Text to read —

Reading the Commodity Market Barometer: Energy and Non-Energy Commodity Price Movements

By Ryan Arian

The prices of energy commodities and non-energy commodities may not be as closely linked as has been previously assumed.

As the world’s population has burgeoned over the past decade, particularly in regions like the Asia-Pacific, technological and infrastructural developments and improvements have also occurred. Increased economic and industrial activities worldwide have contributed to a growing global demand for energy,1 and this demand has caused the price of energy commodities such as liquid fuels, coal, natural gas, and electricity to rise.

Many commodity market participants believe that the prices of energy commodities, particularly oil, are a reliable barometer for all commodity price fluctuations. The assumption, however, that all commodity prices are interdependent and driven by energy prices leaves a lot of room for debate. At least in the near past, between 2012 and 2013, U.S. energy and non-energy commodity prices failed to follow the same pattern. In other words, the prices of energy commodities and non-energy commodities may not be as closely linked as has been previously assumed.

Global Energy Dynamics                                   

The global energy trading landscape is changing as a result of several major shifts in supply and demand. Higher volumes of energy products are increasingly required in the Asia-Pacific region, a significant demand shift from previous years, when high volumes of energy products were imported to the Atlantic basin region.1

The IEA’s World Energy Outlook 2013 (WEO2013) report examines global energy prospects until 2035. In this report, China is named the principal source of global energy demand for the upcoming decade, while India is taking the lead in the 2020s. Overall, non-OECD Asia accounts for 65% of global energy growth in WEO2013, while the Middle East, Africa, and Latin America account for 10%, 8%, and 8% of growth respectively. The map below depicts projected energy demands until 2035; the map reveals that non-OECD Asia (red) will soon become a key consumer of energy in comparison to OECD countries (blue). The U.S. in particular will likely meet all of its energy needs domestically by 2035 as a result of its fossil fuel boom.

Information shown —

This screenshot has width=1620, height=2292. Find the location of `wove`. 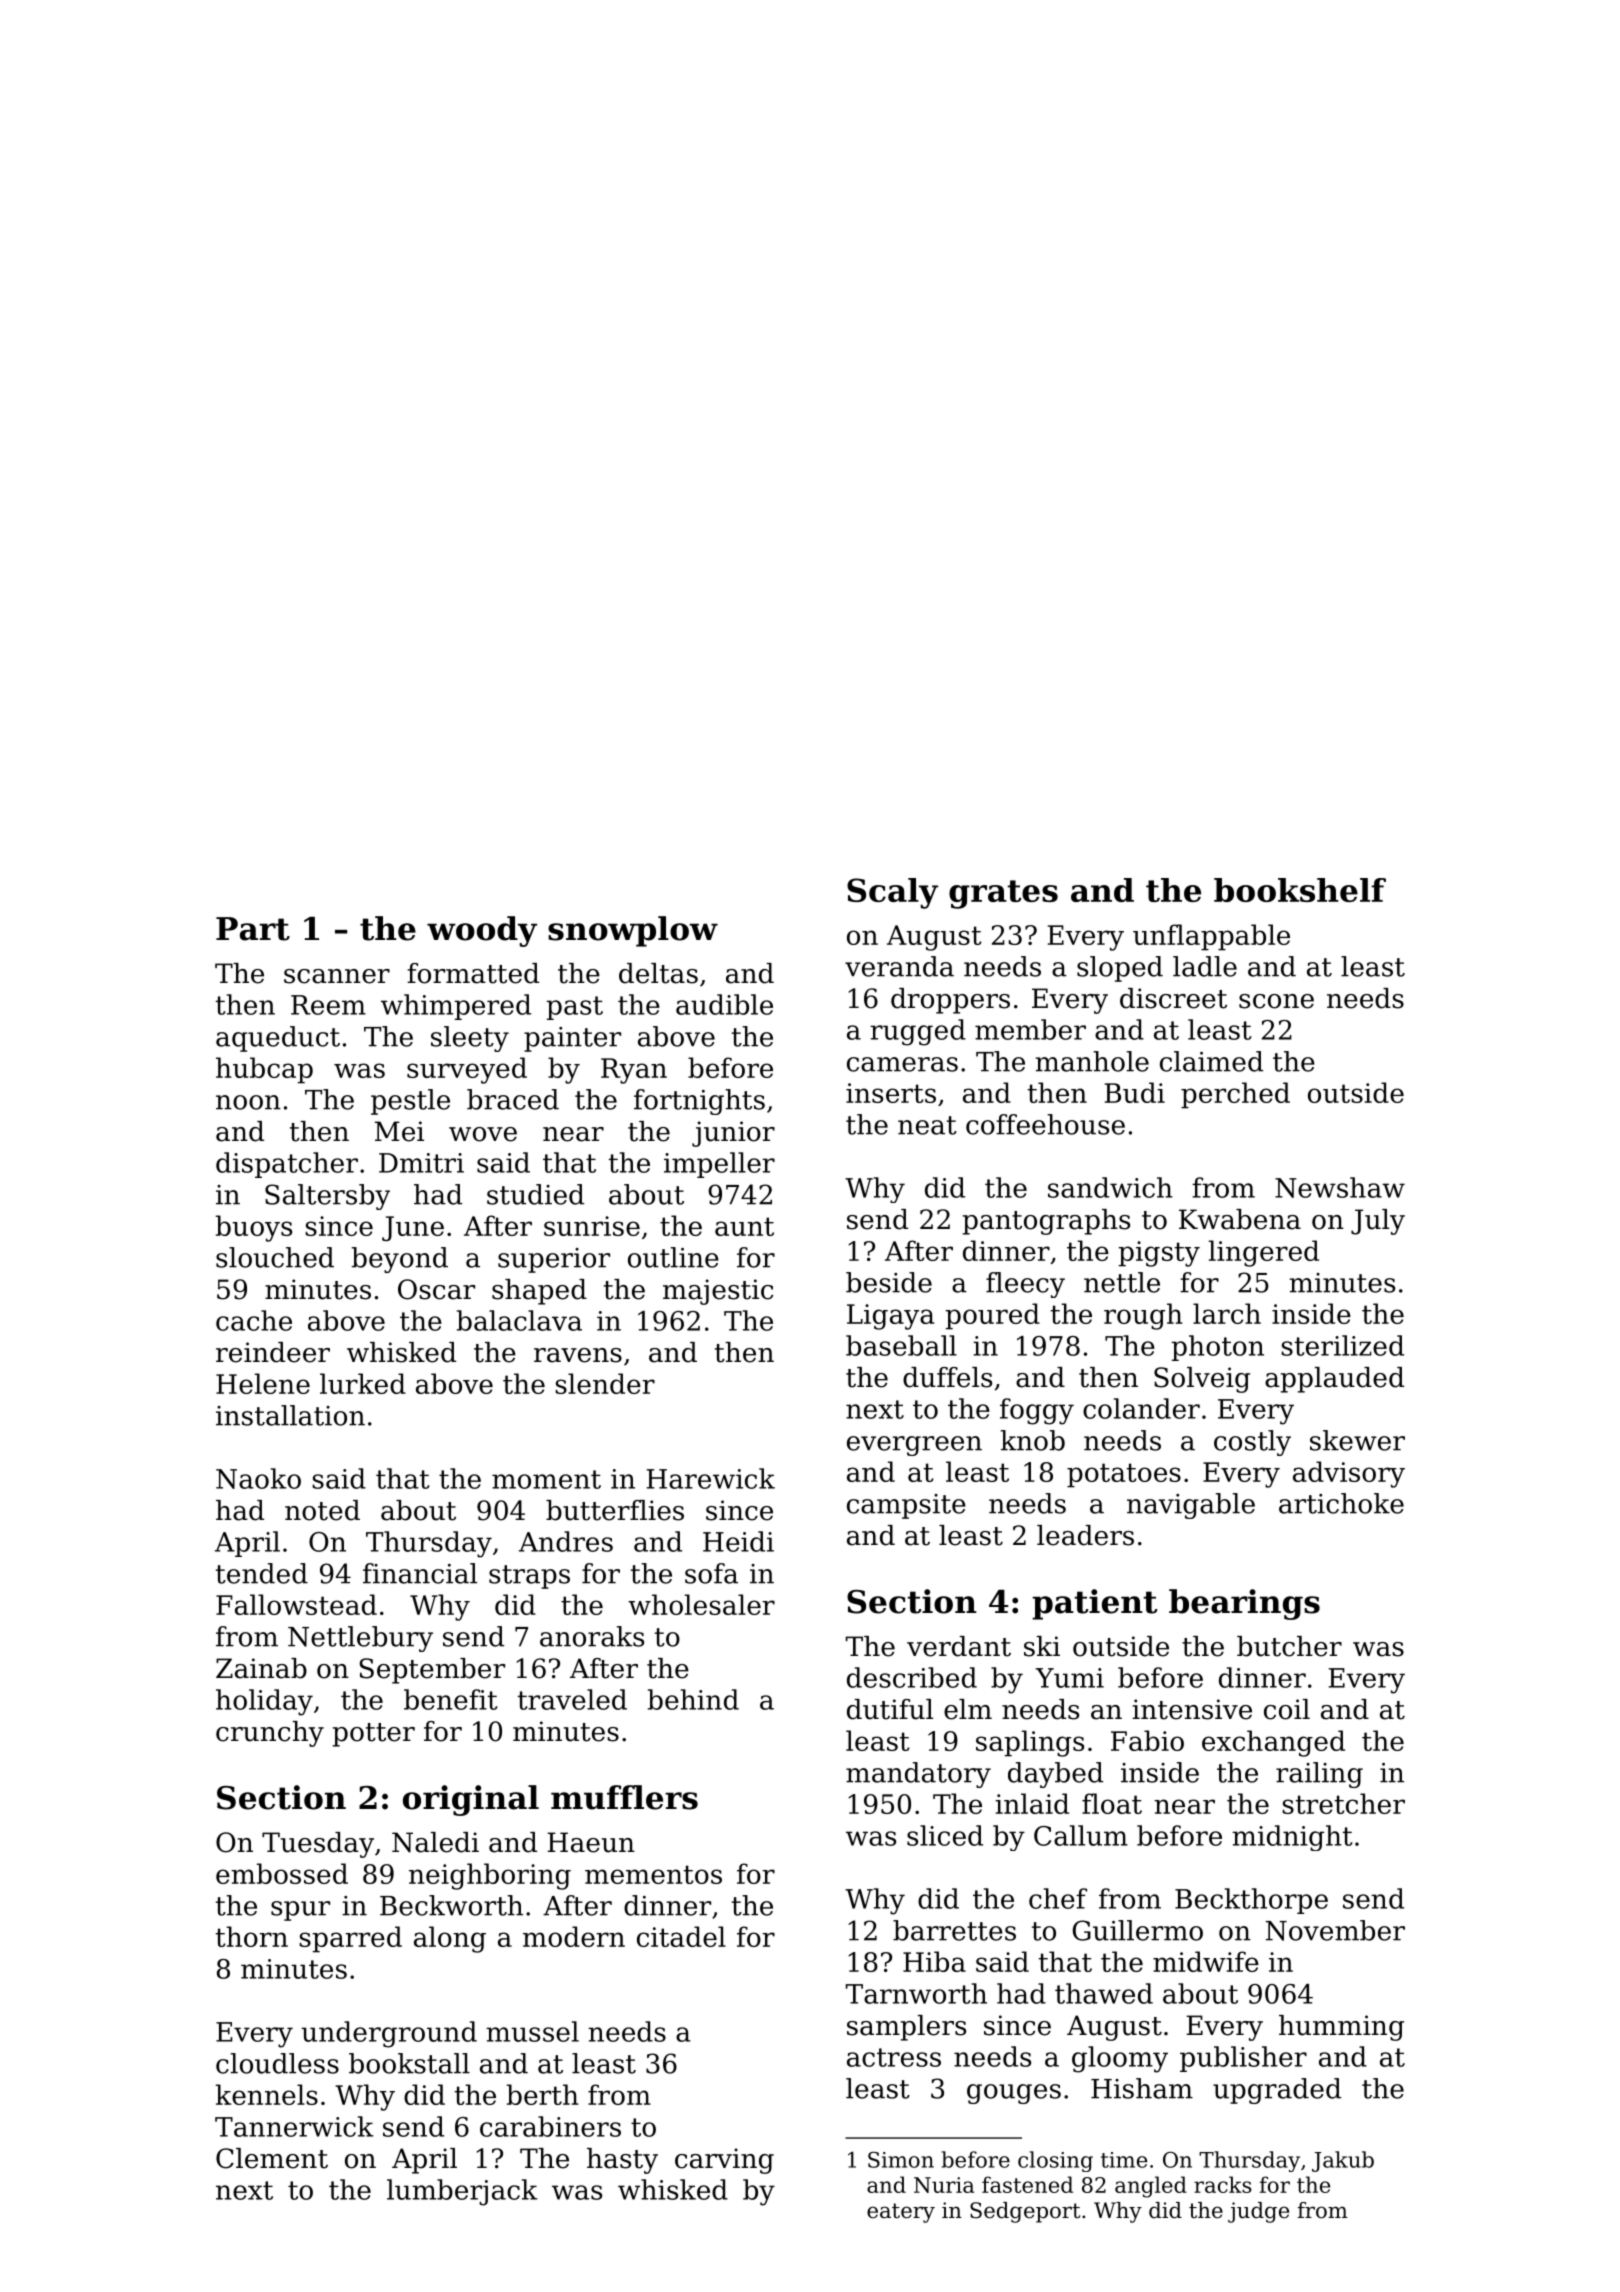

Required task —
Please reproduce, word for word, the passage of the commodity price article above that begins with the words containing "By Ryan Arian" and ends with "electricity to rise.".

Complete output —
By Ryan Arian

The prices of energy commodities and non-energy commodities may not be as closely linked as has been previously assumed.

As the world’s population has burgeoned over the past decade, particularly in regions like the Asia-Pacific, technological and infrastructural developments and improvements have also occurred. Increased economic and industrial activities worldwide have contributed to a growing global demand for energy,1 and this demand has caused the price of energy commodities such as liquid fuels, coal, natural gas, and electricity to rise.